Can you rewrite every line from the one containing "The image size is (2560, 493)." down to the one containing "click(89, 246)", swapping "computer-use agent" for "desktop assistant" and leaving everything else untouched?
▬▬▬▬▬▬▬▬▬▬
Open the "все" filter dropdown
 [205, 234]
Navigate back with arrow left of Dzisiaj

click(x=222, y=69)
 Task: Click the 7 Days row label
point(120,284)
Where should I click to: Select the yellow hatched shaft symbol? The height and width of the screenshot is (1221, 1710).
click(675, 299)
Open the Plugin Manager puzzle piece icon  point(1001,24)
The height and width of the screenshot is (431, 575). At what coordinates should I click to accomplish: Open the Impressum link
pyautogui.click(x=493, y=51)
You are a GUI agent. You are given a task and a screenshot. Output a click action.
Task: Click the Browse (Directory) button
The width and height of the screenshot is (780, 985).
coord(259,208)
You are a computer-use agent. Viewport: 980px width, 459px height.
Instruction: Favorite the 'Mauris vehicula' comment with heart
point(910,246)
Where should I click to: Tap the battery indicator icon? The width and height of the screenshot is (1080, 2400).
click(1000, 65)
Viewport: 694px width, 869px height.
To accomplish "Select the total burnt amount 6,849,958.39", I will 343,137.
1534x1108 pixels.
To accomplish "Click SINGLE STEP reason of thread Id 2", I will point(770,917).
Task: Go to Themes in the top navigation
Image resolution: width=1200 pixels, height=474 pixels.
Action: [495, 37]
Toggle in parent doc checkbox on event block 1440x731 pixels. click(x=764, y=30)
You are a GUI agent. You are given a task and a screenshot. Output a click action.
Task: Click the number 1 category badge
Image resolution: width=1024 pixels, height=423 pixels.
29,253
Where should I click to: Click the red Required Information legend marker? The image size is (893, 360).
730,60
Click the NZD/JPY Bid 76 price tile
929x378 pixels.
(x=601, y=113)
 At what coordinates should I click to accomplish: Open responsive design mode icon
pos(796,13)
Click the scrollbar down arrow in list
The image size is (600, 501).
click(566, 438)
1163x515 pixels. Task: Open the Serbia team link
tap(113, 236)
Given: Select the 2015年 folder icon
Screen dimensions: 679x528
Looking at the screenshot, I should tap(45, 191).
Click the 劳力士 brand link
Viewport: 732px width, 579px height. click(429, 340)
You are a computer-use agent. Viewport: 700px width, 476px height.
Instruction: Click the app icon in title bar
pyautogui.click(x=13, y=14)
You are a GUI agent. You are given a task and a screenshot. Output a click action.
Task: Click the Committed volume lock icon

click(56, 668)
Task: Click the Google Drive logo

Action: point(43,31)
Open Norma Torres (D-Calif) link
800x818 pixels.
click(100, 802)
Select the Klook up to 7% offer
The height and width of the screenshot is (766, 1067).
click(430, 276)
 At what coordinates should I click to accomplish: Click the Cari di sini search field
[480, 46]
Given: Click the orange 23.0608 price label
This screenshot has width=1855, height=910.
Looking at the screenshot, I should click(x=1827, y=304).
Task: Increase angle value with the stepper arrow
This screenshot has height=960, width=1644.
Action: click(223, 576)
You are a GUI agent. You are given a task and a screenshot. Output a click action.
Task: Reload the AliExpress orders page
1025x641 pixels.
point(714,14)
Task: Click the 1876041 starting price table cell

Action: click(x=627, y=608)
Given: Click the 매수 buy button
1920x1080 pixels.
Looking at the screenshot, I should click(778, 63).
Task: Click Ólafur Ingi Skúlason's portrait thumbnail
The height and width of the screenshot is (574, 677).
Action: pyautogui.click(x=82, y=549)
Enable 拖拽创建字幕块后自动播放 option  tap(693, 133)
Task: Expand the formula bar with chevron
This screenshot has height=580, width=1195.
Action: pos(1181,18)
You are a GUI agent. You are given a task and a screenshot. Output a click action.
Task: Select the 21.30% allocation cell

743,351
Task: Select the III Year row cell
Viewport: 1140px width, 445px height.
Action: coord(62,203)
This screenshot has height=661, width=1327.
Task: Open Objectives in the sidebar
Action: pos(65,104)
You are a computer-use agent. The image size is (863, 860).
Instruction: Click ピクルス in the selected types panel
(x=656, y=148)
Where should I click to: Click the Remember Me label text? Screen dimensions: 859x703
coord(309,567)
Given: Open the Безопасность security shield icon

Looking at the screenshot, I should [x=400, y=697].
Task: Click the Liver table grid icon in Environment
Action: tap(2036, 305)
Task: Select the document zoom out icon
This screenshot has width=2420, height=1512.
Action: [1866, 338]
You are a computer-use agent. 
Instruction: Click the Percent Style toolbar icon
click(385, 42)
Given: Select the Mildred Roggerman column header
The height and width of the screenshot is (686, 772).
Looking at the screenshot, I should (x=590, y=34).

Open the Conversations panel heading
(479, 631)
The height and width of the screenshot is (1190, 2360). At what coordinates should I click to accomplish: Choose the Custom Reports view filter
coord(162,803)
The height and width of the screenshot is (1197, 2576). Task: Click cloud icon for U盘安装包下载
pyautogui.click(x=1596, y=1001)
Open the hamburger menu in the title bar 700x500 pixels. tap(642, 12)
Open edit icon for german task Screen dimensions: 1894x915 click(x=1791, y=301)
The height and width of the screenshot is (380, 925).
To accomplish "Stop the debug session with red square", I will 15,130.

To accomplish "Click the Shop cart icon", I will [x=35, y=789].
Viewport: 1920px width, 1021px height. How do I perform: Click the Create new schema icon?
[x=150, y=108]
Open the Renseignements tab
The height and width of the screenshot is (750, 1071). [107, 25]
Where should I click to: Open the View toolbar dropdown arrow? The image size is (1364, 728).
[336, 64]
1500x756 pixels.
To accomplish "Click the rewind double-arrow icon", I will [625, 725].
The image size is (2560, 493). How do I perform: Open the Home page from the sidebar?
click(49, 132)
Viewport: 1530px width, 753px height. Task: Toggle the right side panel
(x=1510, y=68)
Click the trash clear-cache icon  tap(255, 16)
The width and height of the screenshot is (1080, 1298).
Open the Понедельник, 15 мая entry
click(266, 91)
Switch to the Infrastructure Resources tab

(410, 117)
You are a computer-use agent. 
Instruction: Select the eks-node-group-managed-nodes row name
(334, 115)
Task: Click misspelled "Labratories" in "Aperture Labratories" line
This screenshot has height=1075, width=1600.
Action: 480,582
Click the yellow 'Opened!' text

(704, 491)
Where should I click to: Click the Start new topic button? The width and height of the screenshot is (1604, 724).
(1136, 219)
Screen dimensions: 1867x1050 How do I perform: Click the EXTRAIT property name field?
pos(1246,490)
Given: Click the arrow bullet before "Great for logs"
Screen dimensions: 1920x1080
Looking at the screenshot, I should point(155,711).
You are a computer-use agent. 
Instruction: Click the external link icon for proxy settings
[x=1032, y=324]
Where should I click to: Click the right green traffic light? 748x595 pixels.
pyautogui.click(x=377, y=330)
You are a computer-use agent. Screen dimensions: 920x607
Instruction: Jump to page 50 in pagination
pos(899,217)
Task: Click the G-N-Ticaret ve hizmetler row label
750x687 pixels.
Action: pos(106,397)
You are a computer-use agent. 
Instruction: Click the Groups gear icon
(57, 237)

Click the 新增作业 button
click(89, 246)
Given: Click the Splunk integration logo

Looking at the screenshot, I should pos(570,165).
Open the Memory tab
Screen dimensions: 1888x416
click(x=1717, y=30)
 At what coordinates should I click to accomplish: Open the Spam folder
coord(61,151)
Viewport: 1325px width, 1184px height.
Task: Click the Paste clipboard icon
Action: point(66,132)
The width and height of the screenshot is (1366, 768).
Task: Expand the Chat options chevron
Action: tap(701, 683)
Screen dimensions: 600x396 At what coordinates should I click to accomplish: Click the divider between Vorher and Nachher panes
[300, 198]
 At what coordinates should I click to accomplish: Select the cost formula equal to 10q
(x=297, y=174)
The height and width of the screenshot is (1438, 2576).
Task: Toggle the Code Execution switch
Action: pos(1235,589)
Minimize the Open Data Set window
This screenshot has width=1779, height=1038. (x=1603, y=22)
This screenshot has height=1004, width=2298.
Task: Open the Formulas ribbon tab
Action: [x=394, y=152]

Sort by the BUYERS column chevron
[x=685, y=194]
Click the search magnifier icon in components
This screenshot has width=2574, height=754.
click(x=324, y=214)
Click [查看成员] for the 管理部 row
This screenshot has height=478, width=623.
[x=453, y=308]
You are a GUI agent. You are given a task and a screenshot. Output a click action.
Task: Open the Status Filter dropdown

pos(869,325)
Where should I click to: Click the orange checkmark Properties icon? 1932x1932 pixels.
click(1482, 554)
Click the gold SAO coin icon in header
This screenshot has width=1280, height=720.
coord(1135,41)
▬▬▬▬▬▬▬▬▬▬
Complete response
The image size is (2560, 493). How do I perform: Open the Home page from the sidebar?
click(49, 132)
Viewport: 1530px width, 753px height. Task: Toggle the right side panel
(x=1510, y=68)
Click the trash clear-cache icon  tap(255, 16)
The width and height of the screenshot is (1080, 1298).
Open the Понедельник, 15 мая entry
click(266, 91)
Switch to the Infrastructure Resources tab

(410, 117)
You are a desktop assistant. 
Instruction: Select the eks-node-group-managed-nodes row name
(334, 115)
Task: Click misspelled "Labratories" in "Aperture Labratories" line
This screenshot has height=1075, width=1600.
Action: 480,582
Click the yellow 'Opened!' text

(704, 491)
Where should I click to: Click the Start new topic button? The width and height of the screenshot is (1604, 724).
(1136, 219)
Screen dimensions: 1867x1050 How do I perform: Click the EXTRAIT property name field?
pos(1246,490)
Given: Click the arrow bullet before "Great for logs"
Screen dimensions: 1920x1080
Looking at the screenshot, I should point(155,711).
You are a desktop assistant. 
Instruction: Click the external link icon for proxy settings
[x=1032, y=324]
Where should I click to: Click the right green traffic light? 748x595 pixels.
pyautogui.click(x=377, y=330)
You are a desktop assistant. Screen dimensions: 920x607
Instruction: Jump to page 50 in pagination
pos(899,217)
Task: Click the G-N-Ticaret ve hizmetler row label
750x687 pixels.
Action: pos(106,397)
You are a desktop assistant. 
Instruction: Click the Groups gear icon
(57, 237)

Click the 新增作业 button
click(89, 246)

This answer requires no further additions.